OBJECTIF VISÉ:
Relevez toutes les institutions et tous les organismes nommés dans le texte étudié, en reprenant les termes mêmes du texte.

TEXTE ÉTUDIÉ:
☆ ☆ ☆ ☆ ☆ ☆ ☆
Perspectives pour la jeunesse : formation et professionnalisation
Au-delà des équipements, l’enjeu principal reste la formation d’une relève médicale locale capable d’intégrer et d’entretenir ces technologies. « Nous voulons que les jeunes médecins congolais se sentent pleinement acteurs dans ce processus », insiste Donatien Moukassa. L’hôpital de Mfilou envisage l’ouverture d’un programme de simulation en chirurgie mini-invasive, cofinancé par la coopération chinoise et le Fonds national d’appui à la jeunesse. Pour Mireille Ngoma, interne en quatrième année, l’arrivée de moniteurs modernes constitue « une occasion inédite de se familiariser avec les standards internationaux sans quitter Brazzaville ».
Enjeux économiques et durabilité de l’aide
La valeur affichée du don – 27,51 millions FCFA – représente certes moins de 0,05 % du budget national de la santé, mais elle soulève la question de la soutenabilité à long terme. Les autorités tablent sur une stratégie duale : maintenir l’appui externe tout en stimulant une production pharmaceutique locale embryonnaire. Le ministère de l’Économie estime que le marché des dispositifs médicaux pourrait atteindre 40 milliards de FCFA d’ici 2028 si des partenariats public-privé voient le jour. Dans cette perspective, le don chinois agit comme un catalyseur qui sécurise l’offre immédiate tout en laissant entrevoir la constitution d’une filière nationale, créatrice d’emplois pour les diplômés en biotechnologies.
☆ ☆ ☆ ☆ ☆ ☆ ☆
DONNÉES FOURNIES:
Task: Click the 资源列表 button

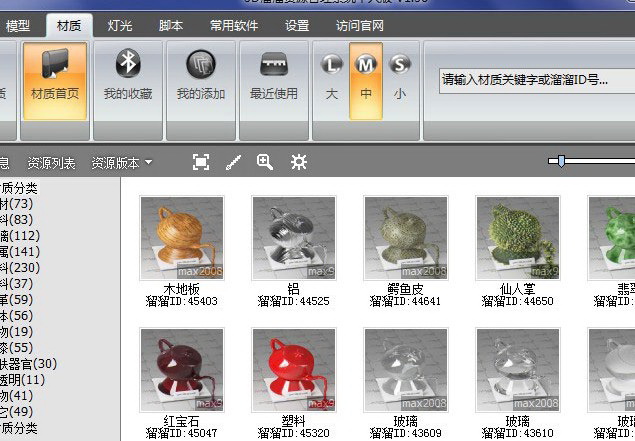Action: 51,163
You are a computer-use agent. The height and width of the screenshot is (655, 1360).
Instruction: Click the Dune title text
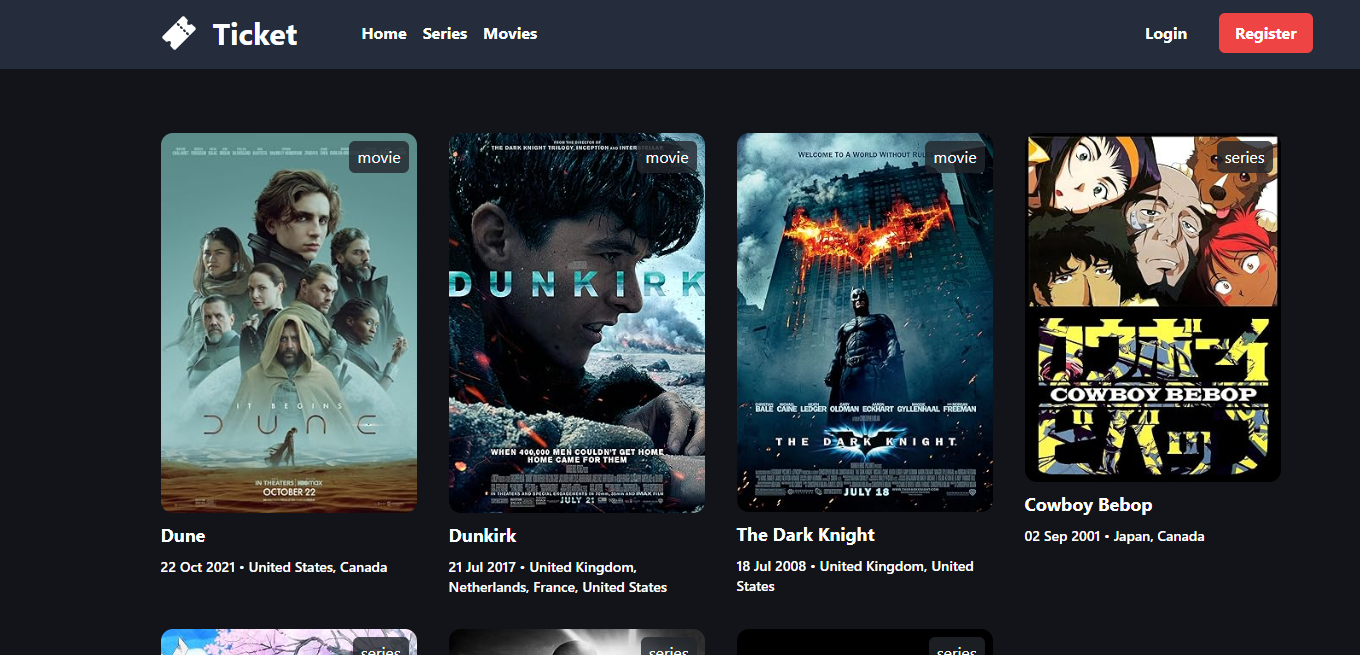[x=183, y=536]
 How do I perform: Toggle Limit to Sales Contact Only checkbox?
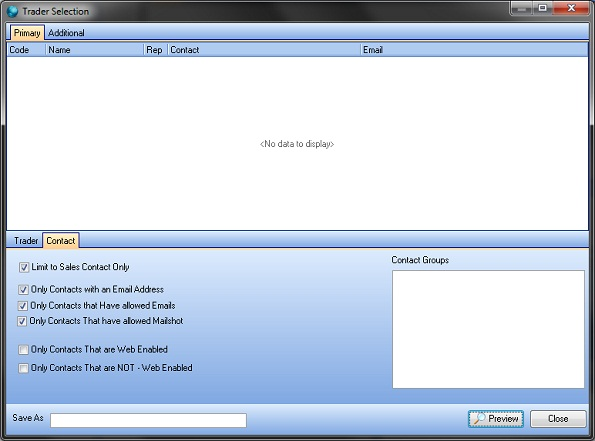pos(24,267)
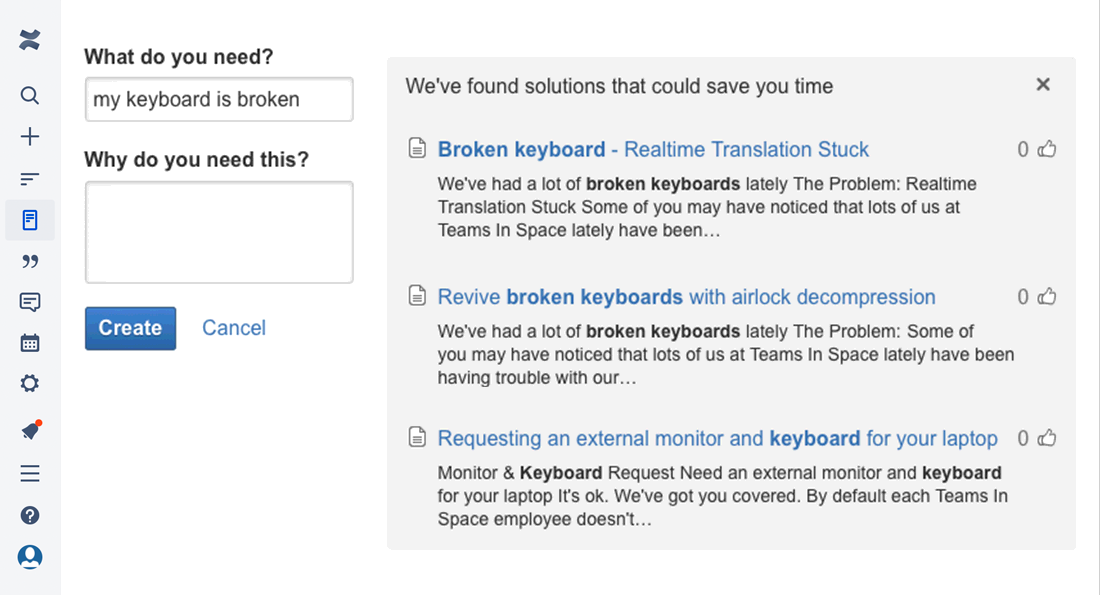Open the calendar icon in sidebar
1100x595 pixels.
30,343
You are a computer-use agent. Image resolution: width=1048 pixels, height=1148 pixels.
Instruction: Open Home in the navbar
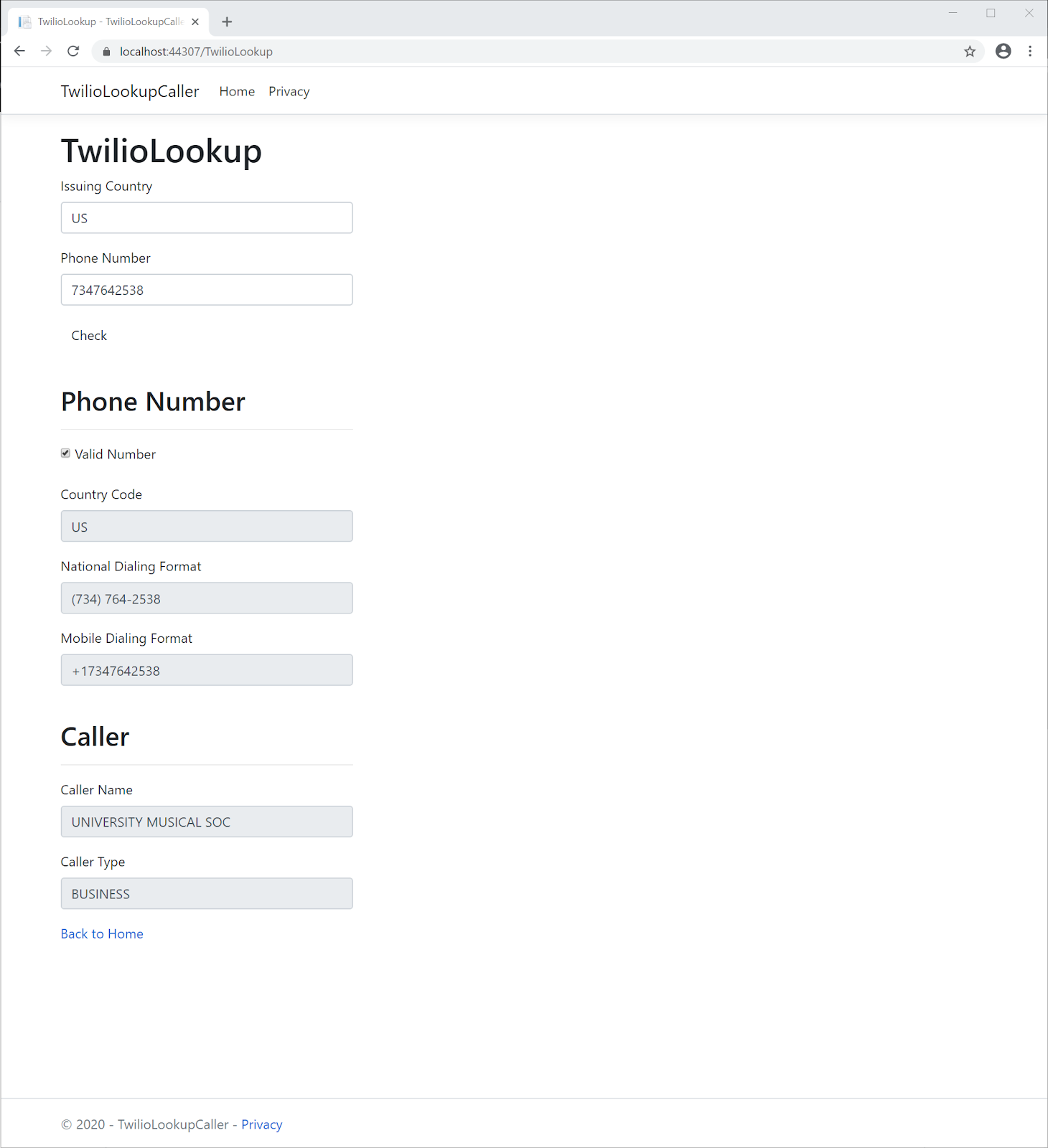237,91
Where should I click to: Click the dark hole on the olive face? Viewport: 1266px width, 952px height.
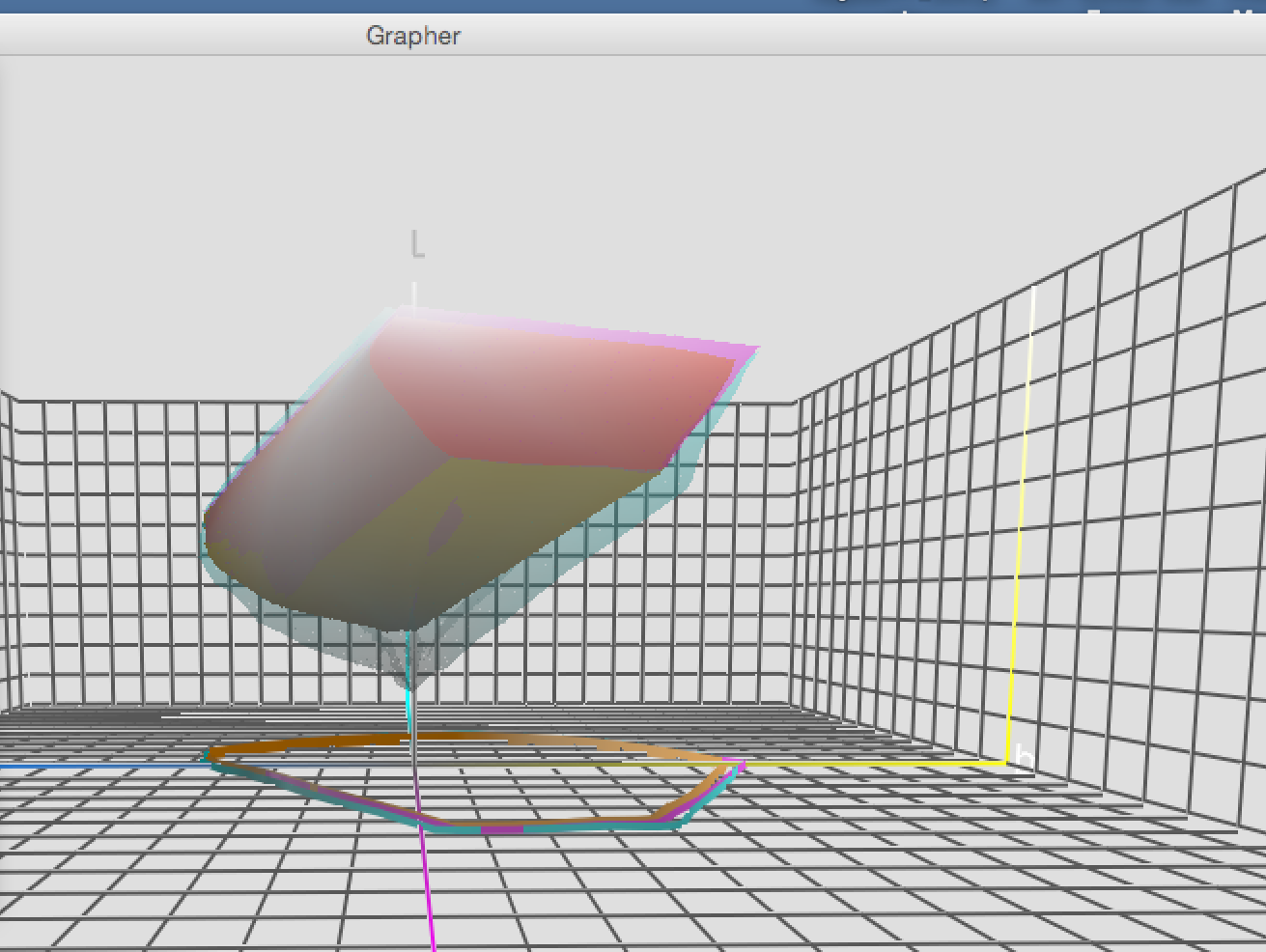[x=447, y=527]
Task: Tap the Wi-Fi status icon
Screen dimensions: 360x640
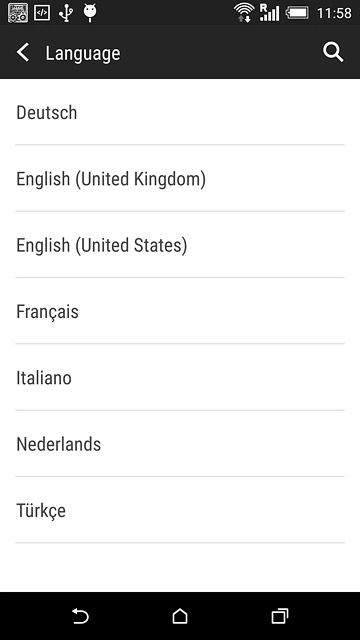Action: [x=244, y=13]
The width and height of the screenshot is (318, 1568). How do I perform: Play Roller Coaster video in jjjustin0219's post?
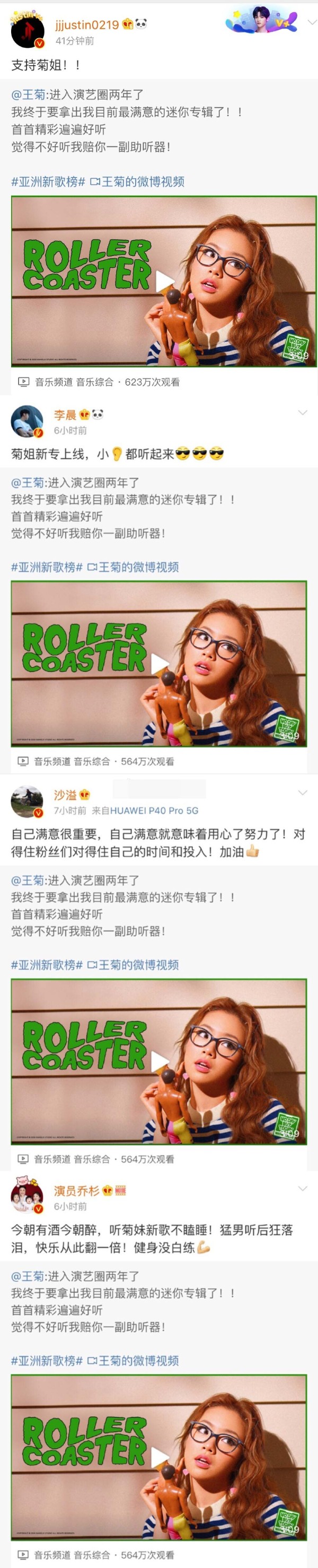[x=164, y=281]
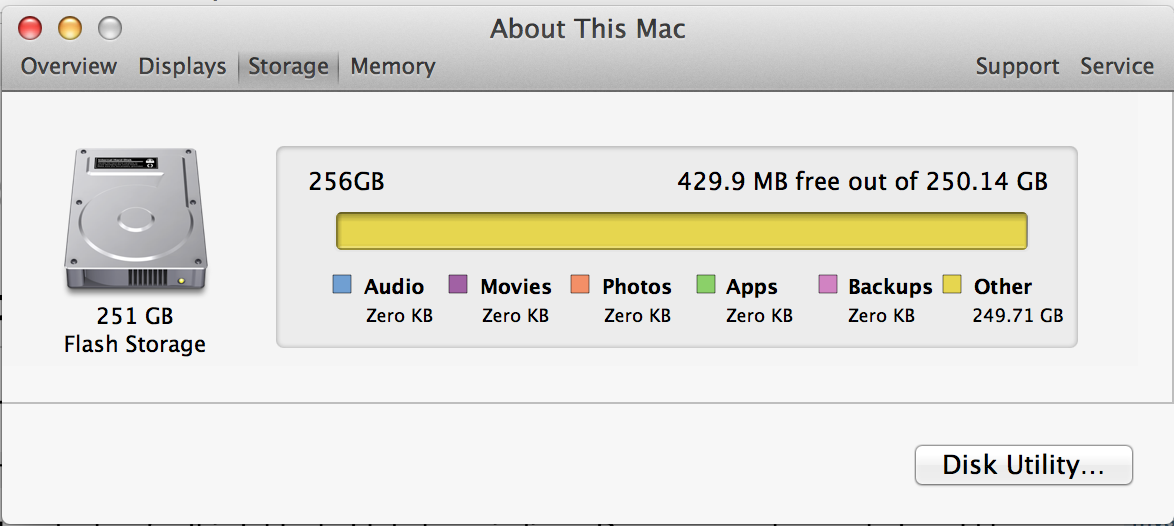The image size is (1174, 526).
Task: Click the yellow Other legend swatch
Action: (x=953, y=285)
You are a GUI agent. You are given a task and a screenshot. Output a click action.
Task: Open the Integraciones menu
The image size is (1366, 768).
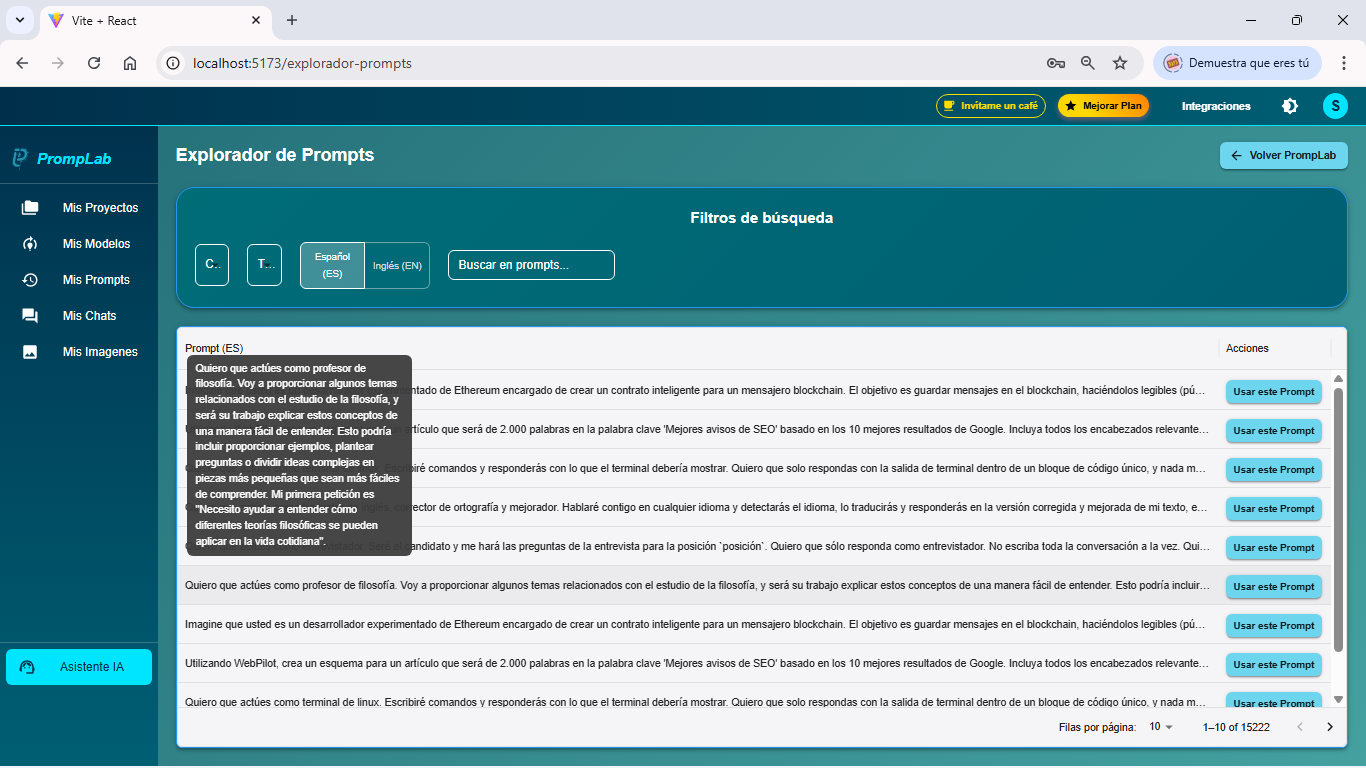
☆ ☆ ☆ ☆ ☆ ☆ ☆
CORRIGÉ:
- l’hôpital de Mfilou
- la coopération chinoise
- le Fonds national d’appui à la jeunesse
- le ministère de l’Économie